How can I reduce my energy usage/heating bills? Super tips!

winter-houseFollowing on in our few days of very seasonal heating & energy themed posts, I thought it would be worthwhile for us to share our super-greenie tips for reducing energy consumption (and bills!).

Whenever I read/hear mainstream media advice on cutting back on energy usage, it’s always the same basic stuff: put on a jumper, close your curtains and turn down your thermostat – very useful tips but when you’re already in your woollies, with your heavy lined curtains closed and your thermostat as low as it will go, they’re not that much help.

I’m presuming that most of the people that read this site – particularly the regulars (hi beloved regulars!) – will already be doing more than the basics — so what are your green+ tips for reducing your heating and electric bills?

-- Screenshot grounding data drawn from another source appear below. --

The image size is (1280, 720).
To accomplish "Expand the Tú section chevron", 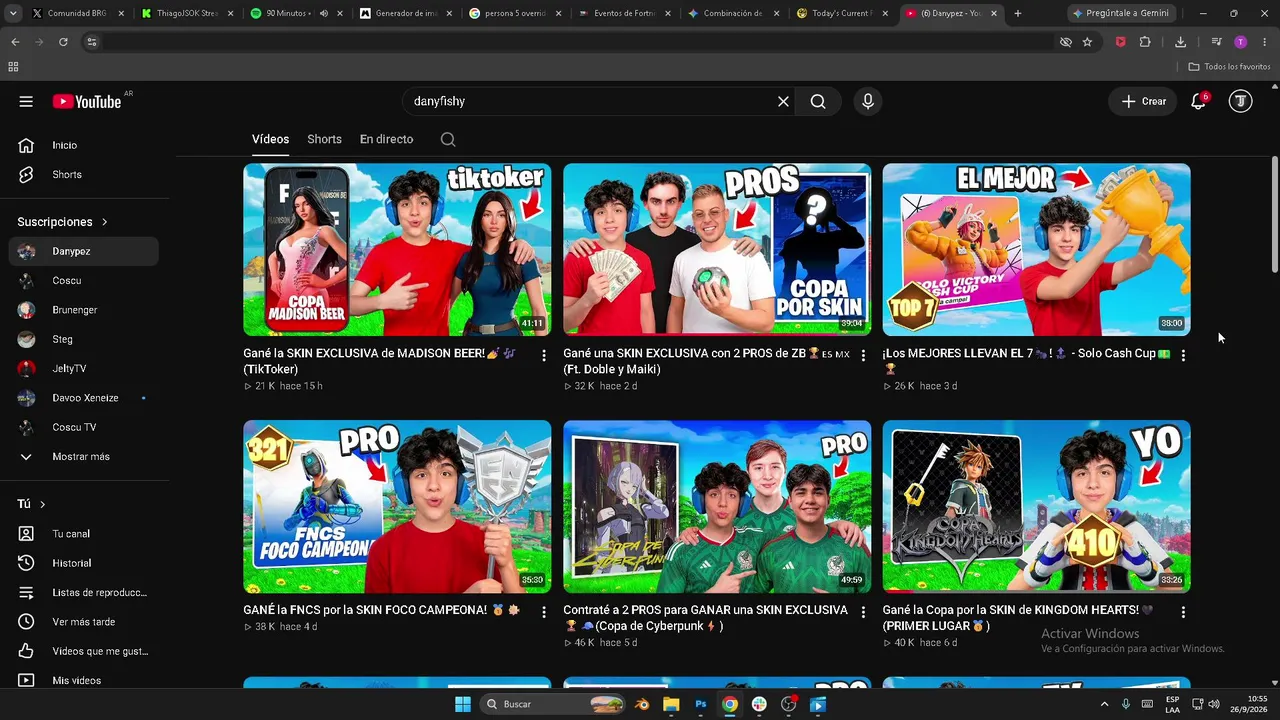I will [42, 504].
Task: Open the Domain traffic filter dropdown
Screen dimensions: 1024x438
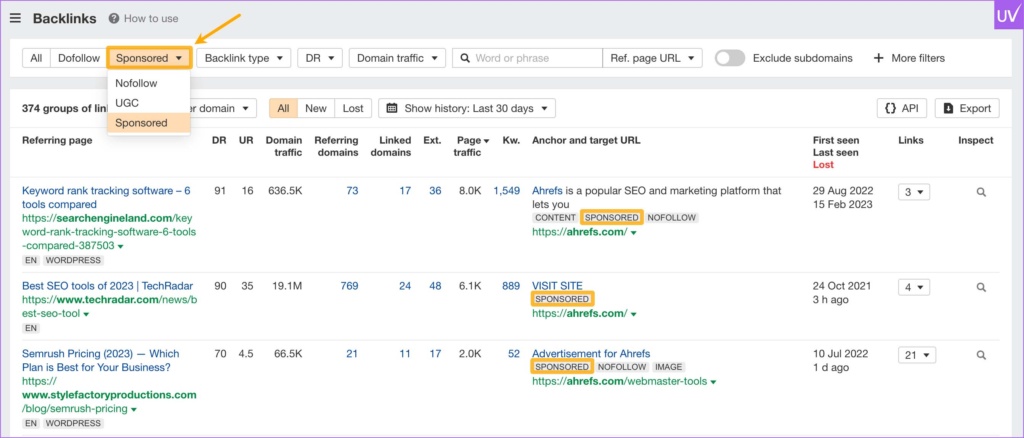Action: coord(396,58)
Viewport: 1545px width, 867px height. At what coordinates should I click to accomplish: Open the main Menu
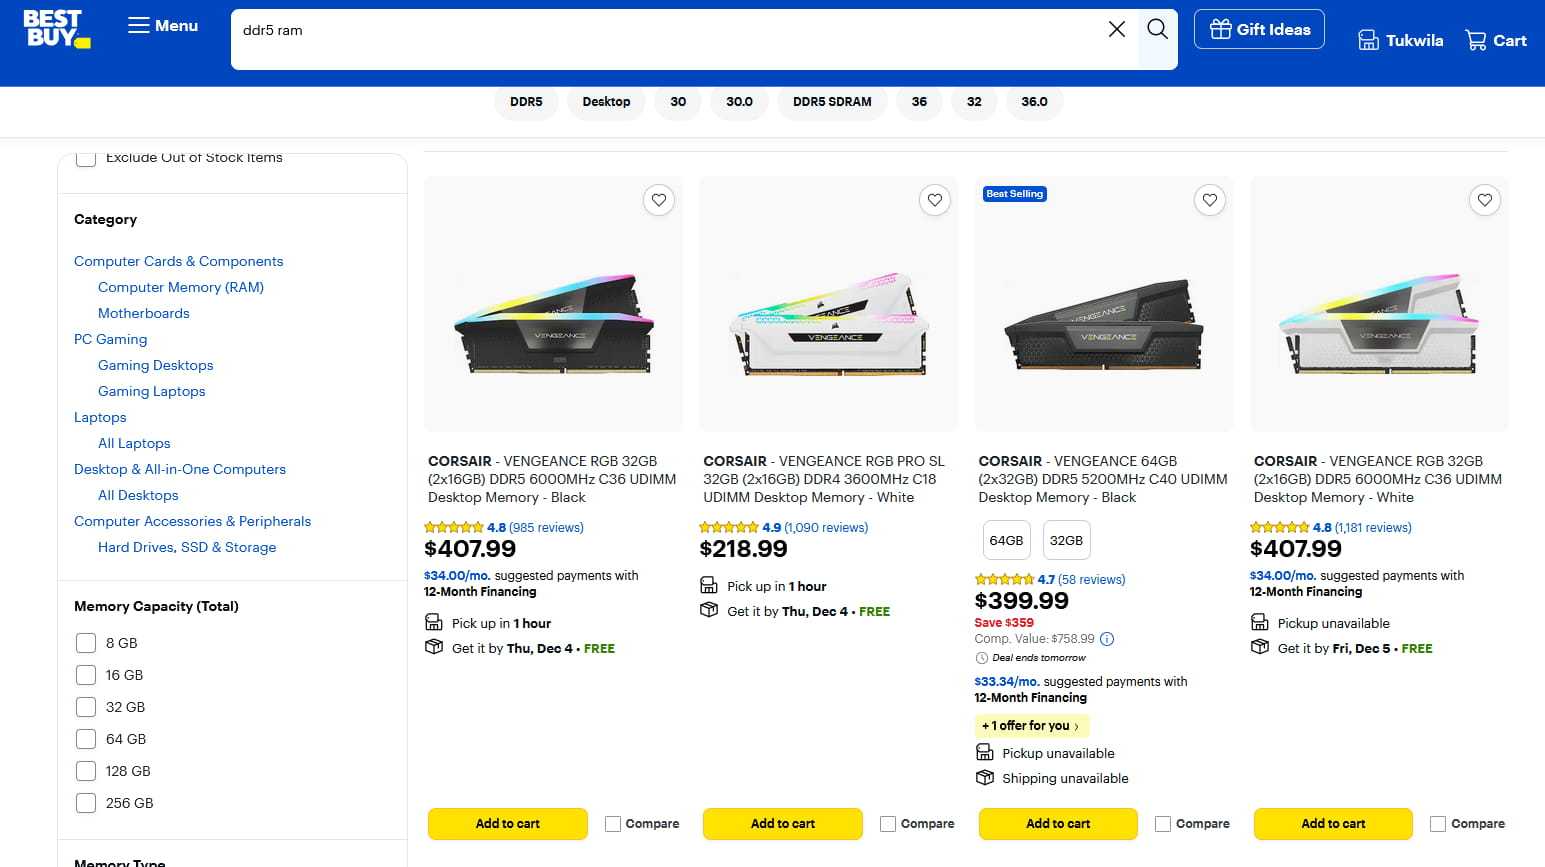(163, 26)
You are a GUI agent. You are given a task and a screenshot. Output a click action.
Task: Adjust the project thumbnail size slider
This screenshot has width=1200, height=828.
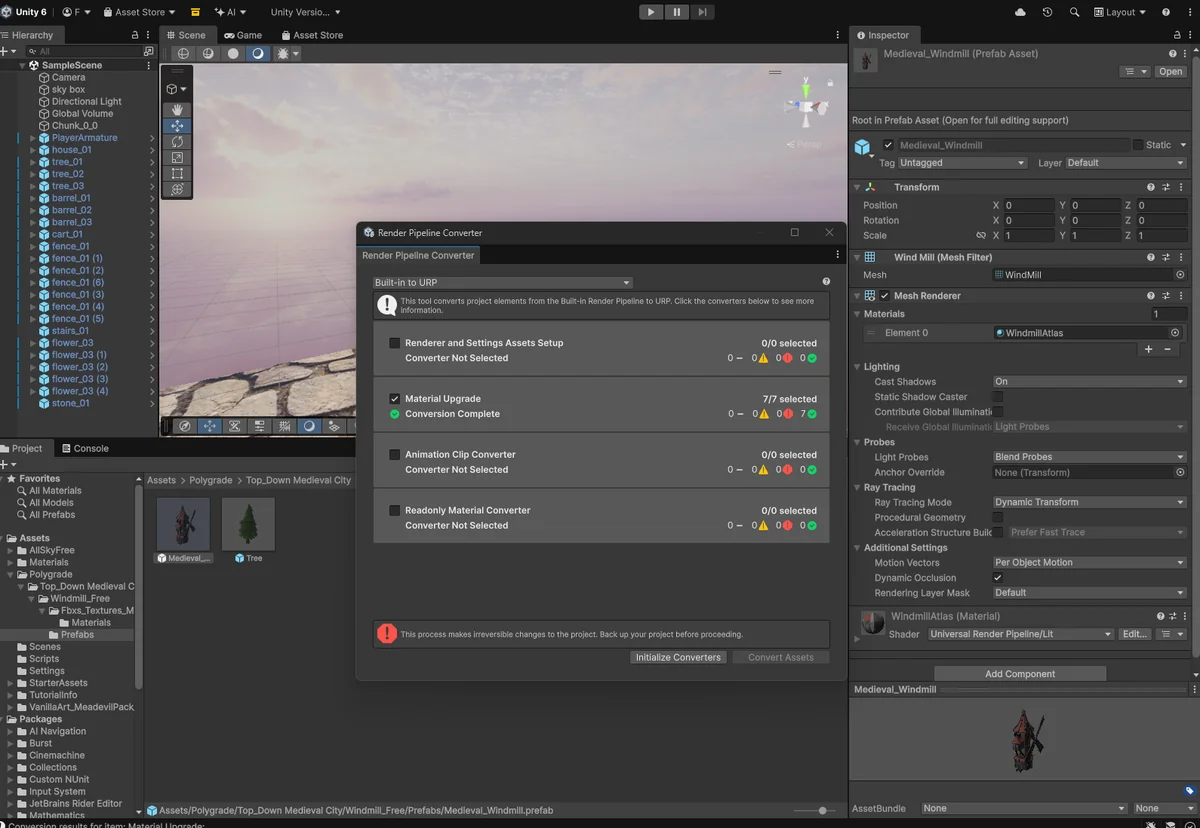[822, 811]
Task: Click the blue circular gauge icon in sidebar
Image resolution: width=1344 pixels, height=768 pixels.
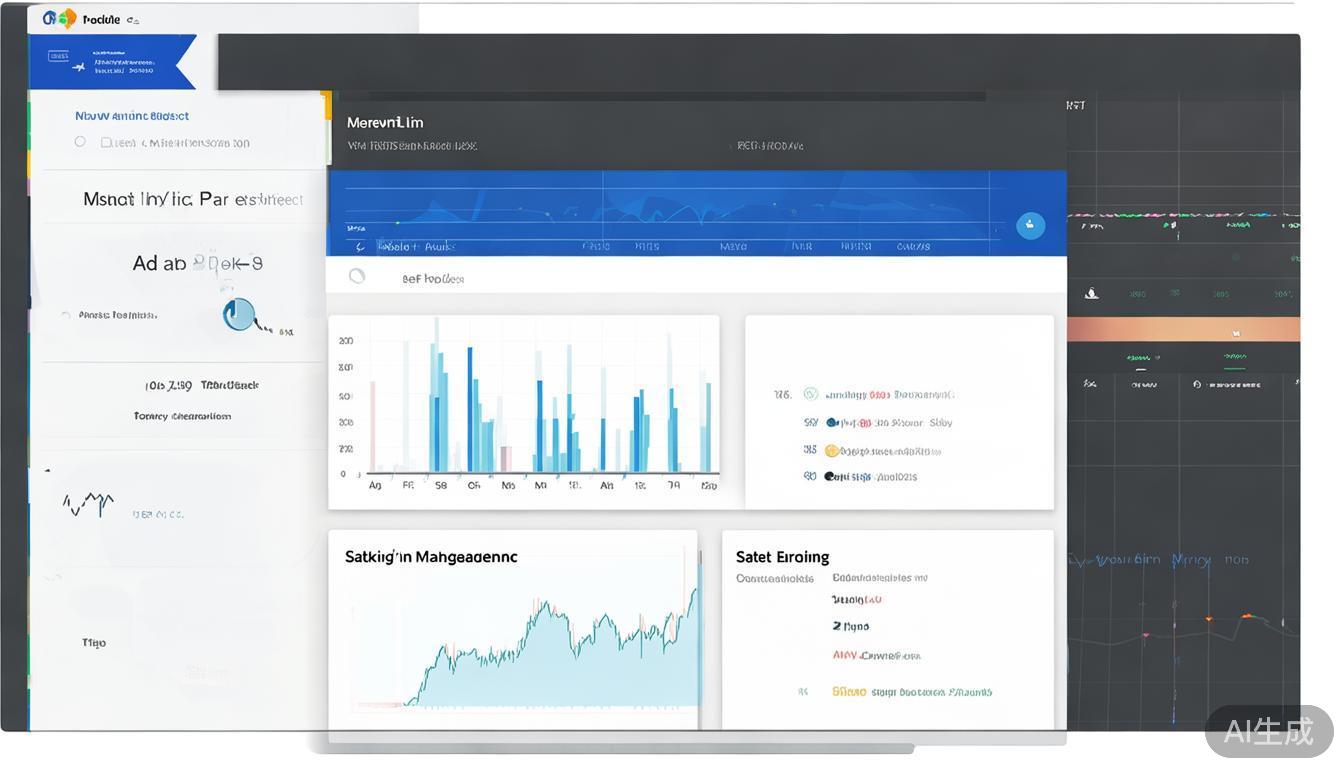Action: click(239, 314)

Have you installed solar panels or some other expensive-but-more-sustainable heating alternative? Have you installed fake ceilings or partitioned rooms to make them easier to heat?

Have you insulated somewhere out of the ordinary? Ceilings? Floors? Walls? Did you insulate with something different to normal (and/or recycled)?

Have you modified your windows to make them less of an energy leak? The other day Lizzy mentioned using cling film to make secondary glazing – any other secondary glazing tips? Anyone gone for triple-glaze or the equivalent? Did it make a difference?

What about smaller, less-expensive things too? Wrist warmers, snuggy slippers, hooded scarves for around the house? A strategically positioned cat or loved one to stop your feet getting cold? Cutting down drafts between rooms with curtains/draft excluders?

What else?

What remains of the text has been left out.